Collected data entries
*** Begin section ***

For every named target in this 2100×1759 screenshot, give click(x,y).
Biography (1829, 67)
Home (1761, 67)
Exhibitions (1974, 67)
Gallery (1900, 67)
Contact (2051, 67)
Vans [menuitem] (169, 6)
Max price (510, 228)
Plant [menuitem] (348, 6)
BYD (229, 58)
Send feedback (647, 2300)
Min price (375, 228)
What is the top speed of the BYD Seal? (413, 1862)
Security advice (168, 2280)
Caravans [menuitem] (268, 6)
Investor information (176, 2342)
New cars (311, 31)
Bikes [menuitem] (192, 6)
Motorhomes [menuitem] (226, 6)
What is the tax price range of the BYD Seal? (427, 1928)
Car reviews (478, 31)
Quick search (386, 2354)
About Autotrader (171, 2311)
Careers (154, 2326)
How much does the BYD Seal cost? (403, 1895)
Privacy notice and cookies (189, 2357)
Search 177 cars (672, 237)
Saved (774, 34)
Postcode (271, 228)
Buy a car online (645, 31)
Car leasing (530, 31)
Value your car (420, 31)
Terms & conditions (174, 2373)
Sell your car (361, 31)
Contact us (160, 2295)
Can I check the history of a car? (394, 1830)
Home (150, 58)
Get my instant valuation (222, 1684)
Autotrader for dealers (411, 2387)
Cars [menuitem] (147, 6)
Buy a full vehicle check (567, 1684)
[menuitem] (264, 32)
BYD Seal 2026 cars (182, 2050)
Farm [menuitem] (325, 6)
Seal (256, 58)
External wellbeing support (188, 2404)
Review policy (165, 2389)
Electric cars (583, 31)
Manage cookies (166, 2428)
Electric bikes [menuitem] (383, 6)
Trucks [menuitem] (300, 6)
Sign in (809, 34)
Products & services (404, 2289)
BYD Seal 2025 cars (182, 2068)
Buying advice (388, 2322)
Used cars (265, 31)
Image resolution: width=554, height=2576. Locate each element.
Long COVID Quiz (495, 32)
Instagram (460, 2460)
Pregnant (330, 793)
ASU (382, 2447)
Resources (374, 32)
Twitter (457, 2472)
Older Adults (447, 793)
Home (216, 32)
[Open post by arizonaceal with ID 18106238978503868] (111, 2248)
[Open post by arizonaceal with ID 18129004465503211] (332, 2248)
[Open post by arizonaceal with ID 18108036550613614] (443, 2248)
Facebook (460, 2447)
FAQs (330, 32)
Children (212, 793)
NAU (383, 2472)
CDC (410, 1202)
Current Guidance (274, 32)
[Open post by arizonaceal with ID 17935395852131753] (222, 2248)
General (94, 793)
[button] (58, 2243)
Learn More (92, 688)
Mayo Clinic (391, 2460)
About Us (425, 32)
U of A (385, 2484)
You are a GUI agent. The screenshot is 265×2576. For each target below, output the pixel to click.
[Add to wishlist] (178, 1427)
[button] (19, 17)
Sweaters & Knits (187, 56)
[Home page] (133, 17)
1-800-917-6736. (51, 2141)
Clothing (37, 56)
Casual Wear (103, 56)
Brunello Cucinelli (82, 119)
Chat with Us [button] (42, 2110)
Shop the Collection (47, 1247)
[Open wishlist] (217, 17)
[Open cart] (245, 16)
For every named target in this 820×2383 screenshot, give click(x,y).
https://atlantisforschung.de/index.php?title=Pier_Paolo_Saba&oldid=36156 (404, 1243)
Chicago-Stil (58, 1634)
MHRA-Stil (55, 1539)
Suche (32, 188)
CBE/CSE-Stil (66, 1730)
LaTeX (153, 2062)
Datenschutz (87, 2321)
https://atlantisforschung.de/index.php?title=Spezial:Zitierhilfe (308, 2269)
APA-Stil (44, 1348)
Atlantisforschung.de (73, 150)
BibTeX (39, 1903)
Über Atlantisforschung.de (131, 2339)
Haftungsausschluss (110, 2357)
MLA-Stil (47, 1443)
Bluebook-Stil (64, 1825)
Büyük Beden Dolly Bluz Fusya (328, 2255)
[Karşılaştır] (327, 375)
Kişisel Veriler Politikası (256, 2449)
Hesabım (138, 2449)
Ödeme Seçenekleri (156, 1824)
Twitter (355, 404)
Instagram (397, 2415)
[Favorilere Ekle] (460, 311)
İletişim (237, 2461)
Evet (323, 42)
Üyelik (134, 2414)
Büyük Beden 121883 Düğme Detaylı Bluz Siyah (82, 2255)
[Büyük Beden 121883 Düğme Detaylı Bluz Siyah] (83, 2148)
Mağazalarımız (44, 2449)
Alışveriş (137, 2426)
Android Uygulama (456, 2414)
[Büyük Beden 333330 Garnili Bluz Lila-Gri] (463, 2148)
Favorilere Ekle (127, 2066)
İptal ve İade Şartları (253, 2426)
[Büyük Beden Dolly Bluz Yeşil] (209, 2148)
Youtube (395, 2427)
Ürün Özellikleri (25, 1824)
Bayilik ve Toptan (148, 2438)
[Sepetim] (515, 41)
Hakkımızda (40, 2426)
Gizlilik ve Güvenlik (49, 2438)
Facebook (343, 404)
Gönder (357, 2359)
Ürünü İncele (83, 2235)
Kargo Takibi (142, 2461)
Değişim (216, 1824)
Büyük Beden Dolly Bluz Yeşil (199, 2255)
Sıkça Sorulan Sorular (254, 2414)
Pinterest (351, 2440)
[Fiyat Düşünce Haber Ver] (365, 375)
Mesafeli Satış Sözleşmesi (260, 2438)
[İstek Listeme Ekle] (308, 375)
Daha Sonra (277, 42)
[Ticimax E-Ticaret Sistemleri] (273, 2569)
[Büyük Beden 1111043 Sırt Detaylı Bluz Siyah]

*** End section ***

• [Description of the task] Each line above with the string "every" in it should be located and copied.

• [Exercise output]
For every named target in this 2100×1759 screenshot, give click(x,y).
For every named target in this 820×2383 screenshot, give click(x,y).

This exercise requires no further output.